▸ Short problem 1
According to the park guide, how far is the Cholla Cactus Garden from the North Entrance?
▸ Short problem 2
Decide whether each statement agrees with the park guide, answering yes or no and quoting the words that settle it: (a) The nature trail at the Cholla Cactus Garden is 0.25 mile long. (b) Keys View Road runs about 12 miles to its end. (c) The loop trail at Skull Rock is described as strenuous.
▸ Short problem 3
From the park guide, reproduce without changes the part that opens with the words containing "As you continue" and closes with "bit of everything.".

▸ Page text
_ _ _ _

As you continue along the trail, you will encounter rock art, where Native Americans carved images on the rocks, preserving their history. The hike offers a little bit of everything.
Cholla Cactus Garden
Although the Joshua trees and unique rock formations garner the headlines, check out the Cholla Cactus Garden. It sits about 12 miles south of the North Entrance on Pinto Basin Road.
The “garden” contains vast clusters of soft and fluffy cacti. Accordingly, they have been dubbed teddy bear cholla. Do not be fooled. They are not cuddly.
Their tiny barbs are sharp and quickly latch onto anything that barely brushes against them. Because the barbs can spring from the plant at the slightest touch, teddy bear cholla are also known as “jumping cholla.”
The area provides a 0.25-mile nature trail to get a close view of the cacti. Be careful not to get too close.
After issuing a warning, why do we suggest you visit the Cholla Cactus Garden? In a word, it is beautiful.
Try to visit at sunrise or sunset. The cacti glow as the sun rises or sets on the horizon. Although the park offers incredible sunrise and sunset views, this one is unique. The yellow glowing cholla cacti steal the spotlight from the Joshua trees for a bit and warm your heart.
Drive to Keys View
Driving Park Boulevard, you will find a fork near Cap Rock. At the junction, take Keys View Road to its end, about 5.5 miles. Keys View delivers rewarding panoramic views of Coachella Valley, through which runs the San Andreas Fault. The Santa Rosa Mountains, San Jacinto Peak, and Palm Springs are on the horizon. It is breathtaking.
Easily one of the most photographed spots in the entire park, Skull Rock is a surreal granite formation resembling a giant skull. The area offers an easy to moderate 1.7-mile loop trail for those who want to hike. You will discover many massive boulders along the journey.
The trailhead at Skull Rock provides paths to:
- Skull Rock / Jumbo Rocks Trail
- Discovery Trail
- Split Rock Loop
If you enjoy rock scrambling, the area adjacent to Skull Rock is a natural playground. With unique rock formations, Joshua trees, and blue skies, the place begs you to explore. You will enjoy the spectacular scenery even if you do not like rock scrambling.

_ _ _ _

▸ Recorded information
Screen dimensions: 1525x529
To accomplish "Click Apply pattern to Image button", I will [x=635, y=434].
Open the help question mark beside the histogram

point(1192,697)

_ _ _ _

▸ Written solution 1
About 12 miles south of the North Entrance, on Pinto Basin Road.

▸ Written solution 2
(a) Yes: "The area provides a 0.25-mile nature trail to get a close view of the cacti."
(b) No: "take Keys View Road to its end, about 5.5 miles."
(c) No: "The area offers an easy to moderate 1.7-mile loop trail for those who want to hike."

▸ Written solution 3
As you continue along the trail, you will encounter rock art, where Native Americans carved images on the rocks, preserving their history. The hike offers a little bit of everything.